Support Questions

Find answers, ask questions, and share your expertise
Announcements
Celebrating as our community reaches 100,000 members! Thank you!

Kafka topics and consumers configuration using Nifi

avatar
New Contributor

I am new into building data pipelines with Kafka and NiFi and I'm testing to build a Nifi flow using Kafka publisher and consumer, so there's a particular doubt I have when using PublishKafka, topics, consumers and ConsumeKafka.

I have 3 Kafka brokers running on 3 nodes, so I created one Kafka topic on each node with the name "test01". Then, when I configure the PublishKafka processor in Nifi, I set the 3 brokers hostnames and their topic name as follows:

- Kafka Brokers: hdf01.local:6667, hdf02.local:6667, hdf03.local:6667

- Topic Name: test01

This works fine, I can check the consumers by ssh and they show the data from the flowfiles:

./kafka-console-consumer.sh --zookeeper hdf01.local:2181 --topic test01

So when I configure the ConsumeKafka processor in Nifi, I set the properties as:

- Kafka Brokers: hdf01.local:6667, hdf02.local:6667, hdf03.local:6667

- Topic Name: test01

- Group ID: 91802*

* I check the available consumers IDs with the shh line in one of the nodes:

./zookeeper-shell.sh hdf01.local:2181 ls /consumers

And everything works fine, but I still don't understand if it's necessary to create the topics on all the nodes to parallelize, or just creating one would make the same result. Also what's the difference between listing all kafka brokers in the properties or just one?

Thank you all in advance!

1 REPLY 1

avatar
Master Guru

When you create a topic there are two different concepts - partitions and replication.

If you have 3 brokers and create a topic with 1 partition, then the entire topic exists only on one of those brokers.

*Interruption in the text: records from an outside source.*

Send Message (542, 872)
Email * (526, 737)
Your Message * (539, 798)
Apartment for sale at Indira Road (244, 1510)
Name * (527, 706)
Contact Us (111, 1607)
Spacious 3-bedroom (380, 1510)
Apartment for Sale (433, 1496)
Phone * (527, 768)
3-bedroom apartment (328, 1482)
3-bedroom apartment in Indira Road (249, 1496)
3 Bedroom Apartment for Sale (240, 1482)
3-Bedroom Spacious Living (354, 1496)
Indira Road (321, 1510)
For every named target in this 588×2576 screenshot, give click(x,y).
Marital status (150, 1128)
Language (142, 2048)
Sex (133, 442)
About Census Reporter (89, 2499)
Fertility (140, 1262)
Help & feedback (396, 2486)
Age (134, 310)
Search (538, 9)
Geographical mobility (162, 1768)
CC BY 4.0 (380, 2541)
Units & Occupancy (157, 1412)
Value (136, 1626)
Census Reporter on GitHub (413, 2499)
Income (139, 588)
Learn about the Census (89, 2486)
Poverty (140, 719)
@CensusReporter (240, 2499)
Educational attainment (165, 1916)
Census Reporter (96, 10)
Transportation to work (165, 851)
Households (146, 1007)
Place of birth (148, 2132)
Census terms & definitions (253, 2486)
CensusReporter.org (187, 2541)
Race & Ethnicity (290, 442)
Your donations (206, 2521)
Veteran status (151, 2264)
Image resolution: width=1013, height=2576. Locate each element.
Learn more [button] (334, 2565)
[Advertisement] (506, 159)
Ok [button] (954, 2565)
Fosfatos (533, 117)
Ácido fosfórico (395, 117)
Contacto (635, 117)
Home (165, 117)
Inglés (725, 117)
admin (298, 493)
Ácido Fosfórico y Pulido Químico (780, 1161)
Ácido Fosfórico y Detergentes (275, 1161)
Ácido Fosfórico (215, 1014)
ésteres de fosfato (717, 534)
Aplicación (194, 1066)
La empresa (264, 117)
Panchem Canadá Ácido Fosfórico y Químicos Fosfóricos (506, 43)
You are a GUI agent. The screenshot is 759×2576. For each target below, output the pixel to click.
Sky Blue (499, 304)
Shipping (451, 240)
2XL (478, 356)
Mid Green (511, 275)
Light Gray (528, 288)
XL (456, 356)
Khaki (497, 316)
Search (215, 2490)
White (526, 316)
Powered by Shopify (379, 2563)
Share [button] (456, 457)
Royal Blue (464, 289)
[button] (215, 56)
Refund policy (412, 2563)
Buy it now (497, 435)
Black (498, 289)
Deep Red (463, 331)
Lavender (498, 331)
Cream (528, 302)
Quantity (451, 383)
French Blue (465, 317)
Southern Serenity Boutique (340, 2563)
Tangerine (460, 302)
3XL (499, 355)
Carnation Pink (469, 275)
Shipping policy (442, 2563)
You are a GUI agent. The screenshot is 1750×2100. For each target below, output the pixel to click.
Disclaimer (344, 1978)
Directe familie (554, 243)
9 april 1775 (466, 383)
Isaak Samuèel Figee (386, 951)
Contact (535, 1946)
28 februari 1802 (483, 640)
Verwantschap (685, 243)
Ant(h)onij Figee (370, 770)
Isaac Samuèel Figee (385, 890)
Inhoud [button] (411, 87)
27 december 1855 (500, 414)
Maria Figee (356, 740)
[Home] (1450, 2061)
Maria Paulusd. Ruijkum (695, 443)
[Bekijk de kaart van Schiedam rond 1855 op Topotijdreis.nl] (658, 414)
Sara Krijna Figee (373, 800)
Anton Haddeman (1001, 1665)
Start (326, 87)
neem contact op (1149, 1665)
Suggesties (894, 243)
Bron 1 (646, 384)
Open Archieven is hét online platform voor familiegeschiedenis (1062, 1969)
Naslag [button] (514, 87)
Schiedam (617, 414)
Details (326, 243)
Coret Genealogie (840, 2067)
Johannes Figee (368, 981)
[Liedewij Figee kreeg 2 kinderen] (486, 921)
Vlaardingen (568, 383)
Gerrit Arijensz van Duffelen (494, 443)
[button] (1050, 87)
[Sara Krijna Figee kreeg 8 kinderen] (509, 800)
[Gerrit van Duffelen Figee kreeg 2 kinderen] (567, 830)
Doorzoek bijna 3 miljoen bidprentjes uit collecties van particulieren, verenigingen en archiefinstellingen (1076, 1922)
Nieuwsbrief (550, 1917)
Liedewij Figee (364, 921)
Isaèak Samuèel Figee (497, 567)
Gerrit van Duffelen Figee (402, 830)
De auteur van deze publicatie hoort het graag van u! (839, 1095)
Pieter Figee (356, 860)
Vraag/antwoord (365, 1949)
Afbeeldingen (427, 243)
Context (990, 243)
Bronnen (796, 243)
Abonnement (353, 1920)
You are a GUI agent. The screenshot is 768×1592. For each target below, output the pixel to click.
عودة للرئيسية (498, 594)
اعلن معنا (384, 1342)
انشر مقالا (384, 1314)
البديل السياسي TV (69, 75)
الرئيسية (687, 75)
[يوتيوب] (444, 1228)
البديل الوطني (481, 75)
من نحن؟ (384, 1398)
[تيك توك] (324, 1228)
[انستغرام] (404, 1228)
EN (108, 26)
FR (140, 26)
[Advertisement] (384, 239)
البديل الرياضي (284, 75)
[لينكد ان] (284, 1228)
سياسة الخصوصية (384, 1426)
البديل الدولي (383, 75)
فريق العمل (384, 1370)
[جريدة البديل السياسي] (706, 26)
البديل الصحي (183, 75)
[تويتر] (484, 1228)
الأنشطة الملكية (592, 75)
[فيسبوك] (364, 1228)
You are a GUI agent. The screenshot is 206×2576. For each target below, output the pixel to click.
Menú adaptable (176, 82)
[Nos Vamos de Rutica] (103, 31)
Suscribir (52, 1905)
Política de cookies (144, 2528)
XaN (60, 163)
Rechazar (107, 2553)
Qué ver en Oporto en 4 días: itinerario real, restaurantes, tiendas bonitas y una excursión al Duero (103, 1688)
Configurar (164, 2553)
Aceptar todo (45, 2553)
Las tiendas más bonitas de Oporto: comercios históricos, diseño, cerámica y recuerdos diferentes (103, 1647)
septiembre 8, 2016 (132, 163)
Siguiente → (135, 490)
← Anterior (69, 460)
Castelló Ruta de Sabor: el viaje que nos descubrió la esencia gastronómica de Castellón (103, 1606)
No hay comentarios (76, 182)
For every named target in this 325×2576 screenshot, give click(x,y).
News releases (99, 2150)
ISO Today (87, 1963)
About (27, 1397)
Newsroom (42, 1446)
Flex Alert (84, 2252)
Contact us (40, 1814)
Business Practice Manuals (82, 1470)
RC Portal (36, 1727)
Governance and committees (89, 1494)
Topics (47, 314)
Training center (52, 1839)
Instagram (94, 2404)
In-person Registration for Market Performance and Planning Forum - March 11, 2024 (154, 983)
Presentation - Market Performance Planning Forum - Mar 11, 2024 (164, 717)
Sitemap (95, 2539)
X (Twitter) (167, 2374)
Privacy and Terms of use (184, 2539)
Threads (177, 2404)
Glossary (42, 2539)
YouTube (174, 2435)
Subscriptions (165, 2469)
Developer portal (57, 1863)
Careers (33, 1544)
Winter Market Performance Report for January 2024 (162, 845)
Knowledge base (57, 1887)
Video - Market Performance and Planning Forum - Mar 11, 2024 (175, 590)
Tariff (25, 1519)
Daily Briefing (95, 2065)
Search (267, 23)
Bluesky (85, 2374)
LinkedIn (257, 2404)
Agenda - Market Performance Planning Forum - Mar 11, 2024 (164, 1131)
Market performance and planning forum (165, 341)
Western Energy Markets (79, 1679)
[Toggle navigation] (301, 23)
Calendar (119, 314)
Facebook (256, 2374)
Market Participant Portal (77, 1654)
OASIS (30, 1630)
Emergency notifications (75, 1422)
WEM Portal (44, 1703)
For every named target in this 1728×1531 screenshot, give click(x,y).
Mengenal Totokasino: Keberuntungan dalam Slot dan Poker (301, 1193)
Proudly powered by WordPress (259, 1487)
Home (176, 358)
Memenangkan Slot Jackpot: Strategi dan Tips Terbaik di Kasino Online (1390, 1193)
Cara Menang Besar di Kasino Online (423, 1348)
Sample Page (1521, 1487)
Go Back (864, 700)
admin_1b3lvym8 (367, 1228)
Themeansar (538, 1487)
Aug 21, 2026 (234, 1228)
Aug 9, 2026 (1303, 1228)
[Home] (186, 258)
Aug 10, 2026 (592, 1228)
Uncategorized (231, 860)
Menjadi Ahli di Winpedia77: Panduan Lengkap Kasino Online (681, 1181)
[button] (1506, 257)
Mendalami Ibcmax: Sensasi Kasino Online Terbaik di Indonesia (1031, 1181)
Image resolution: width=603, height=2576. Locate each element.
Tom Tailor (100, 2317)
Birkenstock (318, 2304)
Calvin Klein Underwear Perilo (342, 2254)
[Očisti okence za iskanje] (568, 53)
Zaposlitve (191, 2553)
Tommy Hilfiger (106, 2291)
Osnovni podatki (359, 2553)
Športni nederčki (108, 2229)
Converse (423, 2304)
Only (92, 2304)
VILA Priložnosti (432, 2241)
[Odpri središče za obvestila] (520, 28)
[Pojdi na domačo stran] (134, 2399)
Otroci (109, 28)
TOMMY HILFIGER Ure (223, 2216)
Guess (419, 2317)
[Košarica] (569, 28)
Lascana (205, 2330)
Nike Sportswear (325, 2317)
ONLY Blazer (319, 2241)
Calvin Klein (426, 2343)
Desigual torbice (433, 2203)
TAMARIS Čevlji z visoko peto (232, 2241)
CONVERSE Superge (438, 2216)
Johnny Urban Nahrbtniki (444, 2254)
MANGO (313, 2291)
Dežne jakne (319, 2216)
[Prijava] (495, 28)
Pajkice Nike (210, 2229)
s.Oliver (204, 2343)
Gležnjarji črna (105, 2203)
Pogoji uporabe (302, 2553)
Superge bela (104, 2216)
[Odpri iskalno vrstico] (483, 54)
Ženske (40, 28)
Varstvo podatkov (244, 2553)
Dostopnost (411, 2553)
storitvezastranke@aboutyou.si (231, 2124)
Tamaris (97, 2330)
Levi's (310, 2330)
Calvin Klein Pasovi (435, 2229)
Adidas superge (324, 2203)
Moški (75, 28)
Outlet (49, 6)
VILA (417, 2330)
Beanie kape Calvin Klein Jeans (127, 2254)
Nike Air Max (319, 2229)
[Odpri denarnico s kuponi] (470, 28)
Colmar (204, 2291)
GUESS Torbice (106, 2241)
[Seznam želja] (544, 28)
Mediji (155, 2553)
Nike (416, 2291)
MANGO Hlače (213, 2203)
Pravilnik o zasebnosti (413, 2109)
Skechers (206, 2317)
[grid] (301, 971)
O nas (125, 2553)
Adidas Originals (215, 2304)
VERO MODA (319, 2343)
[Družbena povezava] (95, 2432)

If you create a topic with 3 paritions then 1/3 of the topic is on broker 1 as partition 1, 1/3 on broker 2 as partition 2, and 1/3 on broker 3 as partition 3.

If you create a topic with 3 partitions AND replicaiton factor of 2, then its same as above except there is also a copy of each partition on another node. So parition 1 may be on broker 1 with a copy on broker 2, parition 2 maybe be on broker 2 with a copy on broker 3, and partition 3 may be on broker 3 with a copy on broker 1.

In general, replication ensures that if a broker goes down then another broker still has the data, and partition allows for higher read/write throughput by dividing up the data across multiple nodes.